Notre avis sur La maison vide, Prix Goncourt 2025 en livre audio
Il y a cette image, au seuil du livre, qui m'a saisie et ne m'a plus lâchée: une photographie où un visage a été découpé aux ciseaux. Voilà comment Laurent Mauvignier ouvre La maison vide, couronné par le prix Goncourt 2025, en rouvrant en 1976 une demeure restée close pendant vingt ans. Avec 4,2/5 sur 2832 avis, l'accueil est chaleureux, quoique traversé de réserves franches sur l'ampleur du texte.
Un auditeur parle d'un livre fascinant pour qui aime plonger dans la généalogie familiale, tout en reconnaissant un démarrage un peu lent. Un autre confesse un avis partagé, admiratif de la beauté du roman mais éprouvé par sa longueur et ses phrases qui s'allongent. Je ne le cacherai pas: c'est une œuvre exigeante, ample, qui demande qu'on lui offre du temps et de l'attention. Elle le rend au centuple.
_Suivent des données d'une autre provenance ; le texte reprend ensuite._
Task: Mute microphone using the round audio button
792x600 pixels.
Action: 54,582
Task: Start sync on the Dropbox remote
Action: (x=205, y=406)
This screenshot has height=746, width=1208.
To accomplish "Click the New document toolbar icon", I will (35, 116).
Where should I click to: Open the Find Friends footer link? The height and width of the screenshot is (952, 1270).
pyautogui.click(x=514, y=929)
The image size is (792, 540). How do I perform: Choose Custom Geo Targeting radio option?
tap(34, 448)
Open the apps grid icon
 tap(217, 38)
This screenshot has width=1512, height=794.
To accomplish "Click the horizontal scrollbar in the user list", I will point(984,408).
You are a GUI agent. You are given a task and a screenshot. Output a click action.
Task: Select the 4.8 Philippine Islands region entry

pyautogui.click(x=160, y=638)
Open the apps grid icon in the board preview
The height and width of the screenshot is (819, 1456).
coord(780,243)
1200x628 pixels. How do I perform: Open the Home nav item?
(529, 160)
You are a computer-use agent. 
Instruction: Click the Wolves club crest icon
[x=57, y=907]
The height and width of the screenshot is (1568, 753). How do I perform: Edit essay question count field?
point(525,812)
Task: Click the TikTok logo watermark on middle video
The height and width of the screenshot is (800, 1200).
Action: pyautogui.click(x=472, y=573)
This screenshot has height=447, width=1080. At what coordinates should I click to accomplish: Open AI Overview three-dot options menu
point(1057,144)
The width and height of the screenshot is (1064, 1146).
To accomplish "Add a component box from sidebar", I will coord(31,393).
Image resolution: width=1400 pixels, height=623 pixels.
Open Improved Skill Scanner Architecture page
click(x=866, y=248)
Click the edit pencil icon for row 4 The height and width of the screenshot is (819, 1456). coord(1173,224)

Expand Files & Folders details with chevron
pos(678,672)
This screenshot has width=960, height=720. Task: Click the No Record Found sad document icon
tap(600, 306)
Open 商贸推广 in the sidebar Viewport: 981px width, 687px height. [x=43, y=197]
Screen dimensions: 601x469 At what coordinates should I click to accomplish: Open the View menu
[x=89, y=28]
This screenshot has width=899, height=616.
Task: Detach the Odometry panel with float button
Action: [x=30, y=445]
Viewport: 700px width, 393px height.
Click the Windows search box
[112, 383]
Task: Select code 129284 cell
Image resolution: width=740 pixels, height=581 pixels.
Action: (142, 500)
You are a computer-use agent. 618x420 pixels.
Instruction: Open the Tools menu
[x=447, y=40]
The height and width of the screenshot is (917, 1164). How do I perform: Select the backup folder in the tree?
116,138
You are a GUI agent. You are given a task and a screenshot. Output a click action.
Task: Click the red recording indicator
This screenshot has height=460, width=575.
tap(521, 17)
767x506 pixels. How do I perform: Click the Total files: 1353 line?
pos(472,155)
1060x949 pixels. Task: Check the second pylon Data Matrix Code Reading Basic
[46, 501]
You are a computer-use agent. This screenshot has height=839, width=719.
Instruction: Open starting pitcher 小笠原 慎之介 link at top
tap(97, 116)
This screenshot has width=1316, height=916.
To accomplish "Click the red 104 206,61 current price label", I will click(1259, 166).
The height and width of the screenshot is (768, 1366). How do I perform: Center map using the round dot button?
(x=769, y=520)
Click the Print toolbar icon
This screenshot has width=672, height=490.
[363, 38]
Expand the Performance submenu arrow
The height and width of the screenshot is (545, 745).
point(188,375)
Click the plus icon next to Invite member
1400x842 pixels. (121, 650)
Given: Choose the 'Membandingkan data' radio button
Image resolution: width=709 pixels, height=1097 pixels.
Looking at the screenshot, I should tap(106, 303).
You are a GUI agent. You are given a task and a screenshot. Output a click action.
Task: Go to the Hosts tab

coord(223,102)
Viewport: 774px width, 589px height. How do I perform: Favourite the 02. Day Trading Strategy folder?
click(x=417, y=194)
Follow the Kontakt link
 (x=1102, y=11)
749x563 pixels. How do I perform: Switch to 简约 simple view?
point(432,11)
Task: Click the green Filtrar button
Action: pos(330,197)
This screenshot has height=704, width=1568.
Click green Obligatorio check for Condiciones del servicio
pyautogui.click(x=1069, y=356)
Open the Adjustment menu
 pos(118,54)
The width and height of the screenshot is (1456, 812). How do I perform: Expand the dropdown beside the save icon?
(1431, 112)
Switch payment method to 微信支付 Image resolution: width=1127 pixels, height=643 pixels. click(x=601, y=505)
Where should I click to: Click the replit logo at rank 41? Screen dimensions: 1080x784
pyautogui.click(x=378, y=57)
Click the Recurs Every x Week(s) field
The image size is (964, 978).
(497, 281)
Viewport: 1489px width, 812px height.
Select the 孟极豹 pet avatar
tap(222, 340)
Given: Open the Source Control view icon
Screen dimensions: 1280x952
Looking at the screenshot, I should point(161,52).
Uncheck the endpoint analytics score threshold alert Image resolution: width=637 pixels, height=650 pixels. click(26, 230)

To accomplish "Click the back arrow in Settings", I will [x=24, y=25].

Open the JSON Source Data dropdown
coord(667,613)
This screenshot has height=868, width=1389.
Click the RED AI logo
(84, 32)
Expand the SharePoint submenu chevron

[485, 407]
Pourquoi écouter La maison vide, Prix Goncourt 2025 en livre audio ?
Denis Podalydès était sans doute l'un des rares à pouvoir apprivoiser la phrase de Mauvignier, longue, sinueuse, qui se déroule parfois sur des pages entières. Sa diction sculpte la ponctuation, tient la respiration jusqu'au bout des propositions enchâssées, et transforme ce qui pourrait dérouter à l'œil en une houle hypnotique à l'oreille. C'est un cas d'école du bienfait de l'audio.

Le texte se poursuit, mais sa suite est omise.